Gap pattern refers to the proportion of different gap lengths within the total missing data. Based on the summary of the missing data, the physical meaning and prior research (Plaia and Bondì, 2006; Betancourt et al., 2023; Jing et al., 2022; Richardson and Hollinger, 2007), gap lengths (l) were categorized into three types: (i) short gaps, with l from 1 to 6; (ii) medium gaps, with lengths greater than 6 but less than 23; and (iii) large gaps, l ranging from 23 to 115 consecutive values (1 to 5 d), which represents the longest gap observed in the raw dataset (Table S2).

Table 1Description of different missing scenarios considered in this study.

Download Print Version | Download XLSX

In summary, missing data were generated according to the scenarios listed in Table 1. These scenarios include: (i) random single-species missing that create short gaps in individual species (Case 1); (ii) instrument-failure-induced missing that produce medium gaps across all species measured by a given instrument, affecting ionic (Case 2) and carbonaceous (Case 3) monitors; and (iii) station-wide instrument malfunctions that result in large gaps spanning multiple species. These scenarios include malfunction of the ionic monitoring instrument (Case 4) and elemental monitoring instrument (Case 5), concurrent malfunction of two instruments (Cases 6–8), and malfunction of all monitoring instruments (Case 9). Potassium (K) was treated as missing in multi-instrument malfunction scenarios (Cases 6, 7 and 9) due to its strong correlations with both ionic and carbonaceous species (Fig. S1). The performance of the imputation methods was evaluated using the coefficient of determination (R²), the mean absolute percentage error (MAPE), and the index of agreement (IoA) (Sect. S1.2).

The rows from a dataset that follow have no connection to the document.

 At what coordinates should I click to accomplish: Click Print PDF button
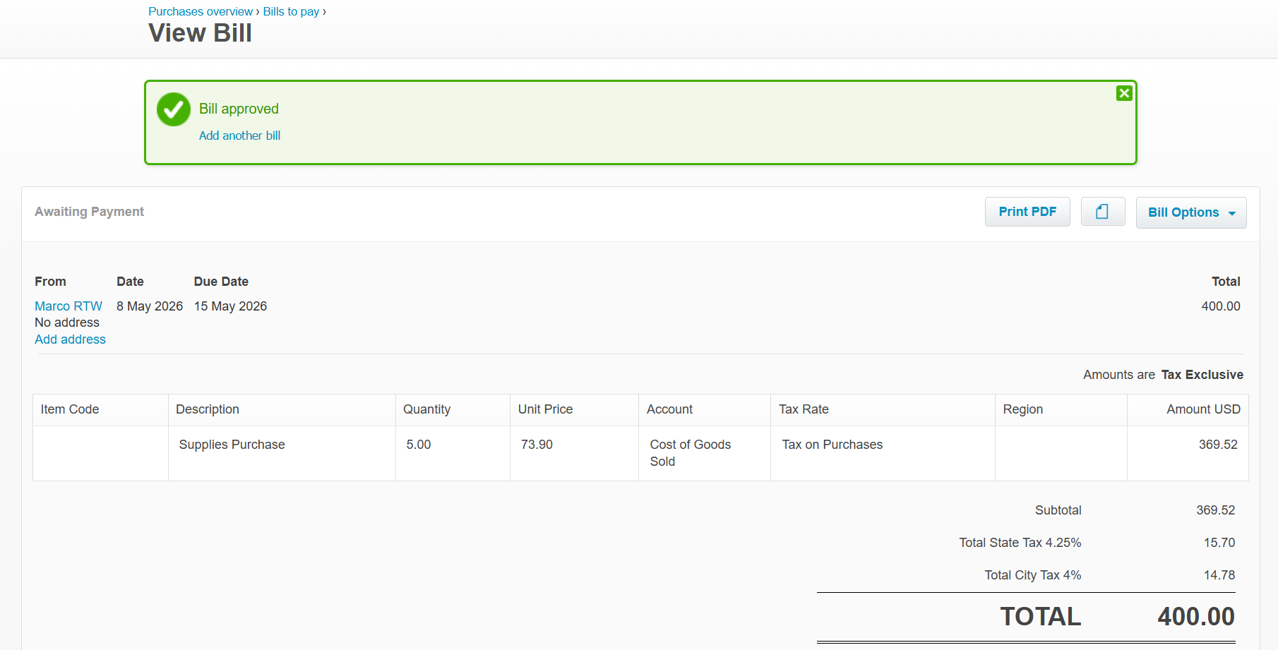[1027, 212]
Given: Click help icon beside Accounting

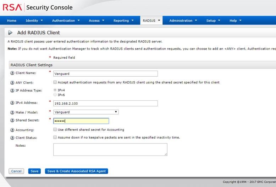Looking at the screenshot, I should tap(12, 130).
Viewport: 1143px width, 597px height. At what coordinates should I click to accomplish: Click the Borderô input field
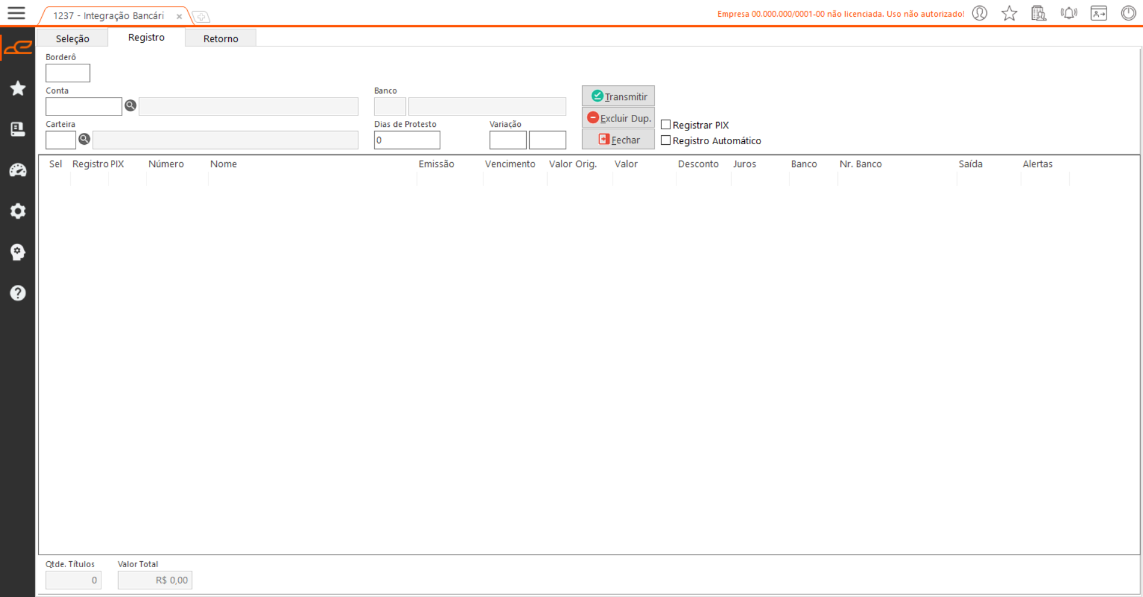pyautogui.click(x=68, y=73)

2.3 Source-Receptor Informed Positive Matrix Factorization Reconstruction (PMFr) and Validation

A source-tracer for imputation, hereafter referred to as a tracer, is defined as a key species that distinguishes a specific factor (source) from others and reflects how that factor (source) influences the receptor over time. Co-tracers refer to co-varying tracers of the same factor, collectively characterizing the temporal behavior of the corresponding source. As illustrated in Fig. 1, PMF is first applied to resolve factor profiles and their contributions, providing source-receptor relationships constrained by expert knowledge, given that pollution sources imprint distinct temporal patterns on the receptor site. Details of the usage of PMF for SA can be found in the literature, and the uncertainty settings are provided in Sect. S1.3 (Hopke, 2016; Paatero, 1999; Paatero and Hopke, 2003). Based on the SA results with selected source profiles, species requiring imputation are classified as tracers or non-tracers through a knowledge-driven step (Bi et al., 2019). When imputing tracers, the availability of co-tracers should be checked at each timestamp before reconstruction, because the source contribution vector (g) needs to be constrained by source-specific tracer information. If all tracers associated with a specific factor are simultaneously missing, the corresponding g vector is less directly constrained by observed species; in such cases, these missing tracer values are first imputed using another imputation method, with KNN recommended for its simplicity, efficiency, and ability to provide a reasonable estimate of temporal variation. The corresponding uncertainty is set to 10 % of the imputed concentration. For missing tracers with available co-tracers, as well as for non-tracers, missing values are replaced by the geometric mean. The uncertainty calculation is further discussed in Sect. S1.4. The pre-imputed dataset and its associated uncertainty matrix are then fed into the PMF analysis for reconstruction. The PMF run decomposes the dataset into factor profiles (F) and source contributions (G), and data reconstruction is achieved by multiplying the G and F matrices. Rather than relying directly on covariance in the high-dimensional chemical dataset, PMFr reconstructs missing values within this low-entropy source structure represented by PMF-resolved source profiles and temporal contributions.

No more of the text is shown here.